Not as vain as Gaga though- Miss “I Need To Appear In A Different Crazy Outfit In Every ****ing Scene And Fondle My Harem of Identical Dudes.”
So, anonymous and probably non-existent AHS employee who’ll probably never see this, here’s one horror fan’s humble recommendations for restoring one of his favorite shows to its former glory.
Bring Back The Horror
Look, I know there’s limits to what you can show on TV, but considering how much I had to see of Lady Gaga’s leper-white butt (I lied- I will never stop complaining about this), it can’t be all that much.
And I know there’s limits to what you will show on the series- and that is, in part, commendable.
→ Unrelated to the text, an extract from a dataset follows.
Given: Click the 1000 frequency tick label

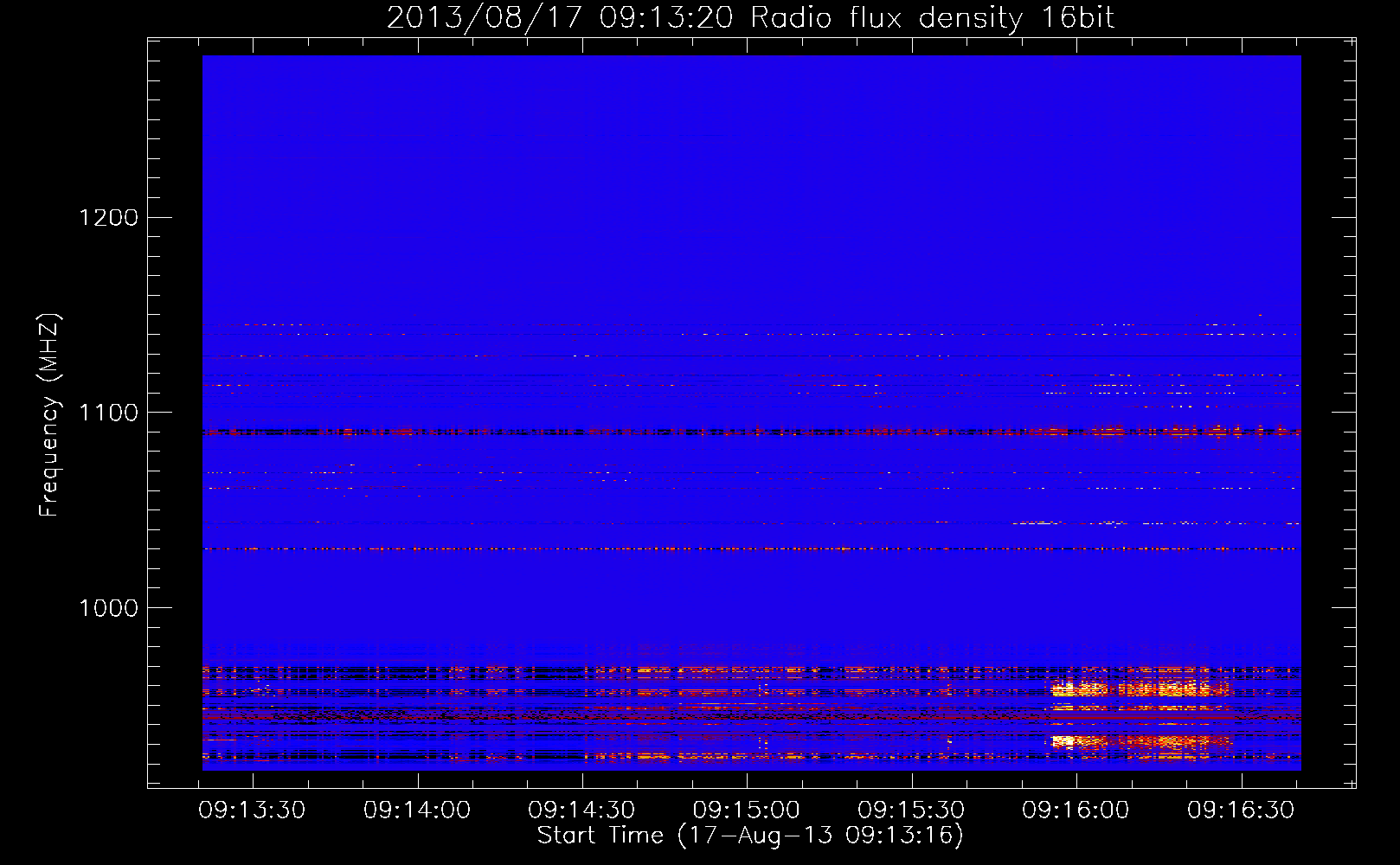Looking at the screenshot, I should (x=108, y=608).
Good horror leaves a lot to the imagination, and you can’t exactly welcome non-horror fans with an ocean of blood and gore.
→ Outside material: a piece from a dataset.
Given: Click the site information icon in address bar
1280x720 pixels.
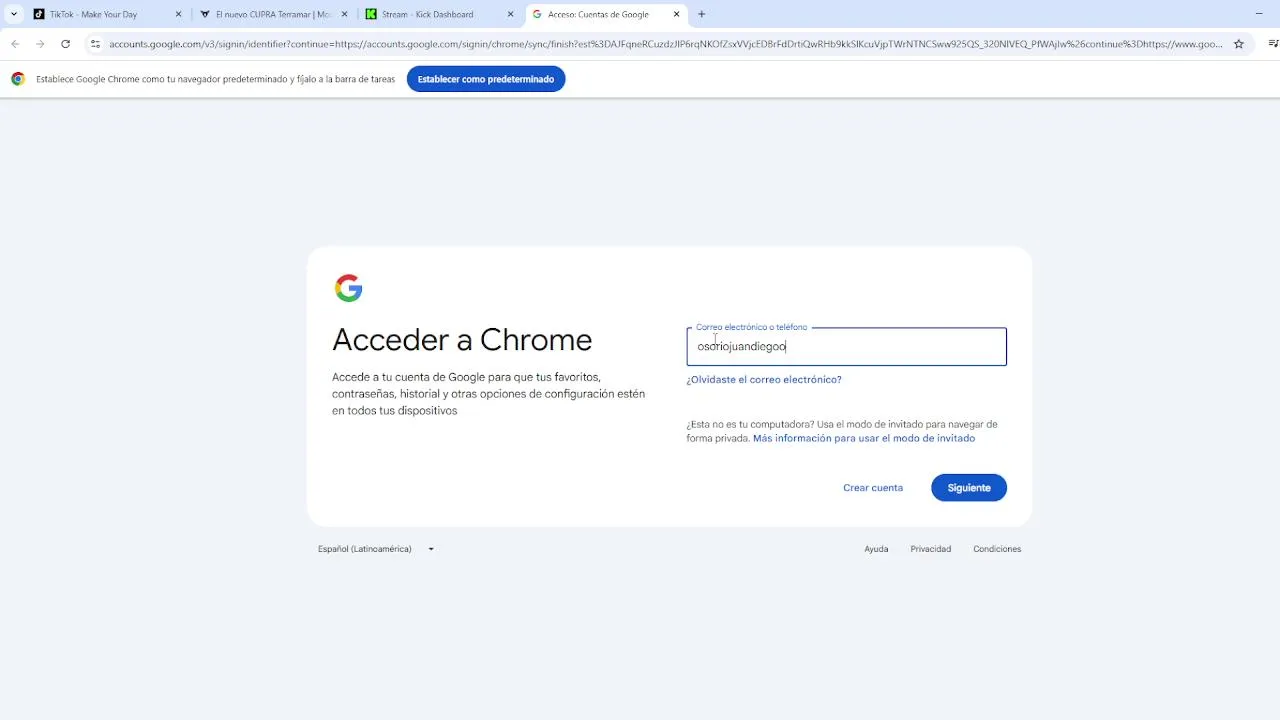Looking at the screenshot, I should point(95,44).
That said, you have got to bring back the creep factor. Take away any sense of dread in American Horror Story and all you’re left with is a bunch of good actors in Halloween costumes.
And I think it’s Season 3 where you guys went wrong there. Coven had the potential to be a decent, American-Hogwarts style story that dealt with race issues (earnestly, if a little ham-fistedly), but you just cannot resurrect characters from the dead whenever you want.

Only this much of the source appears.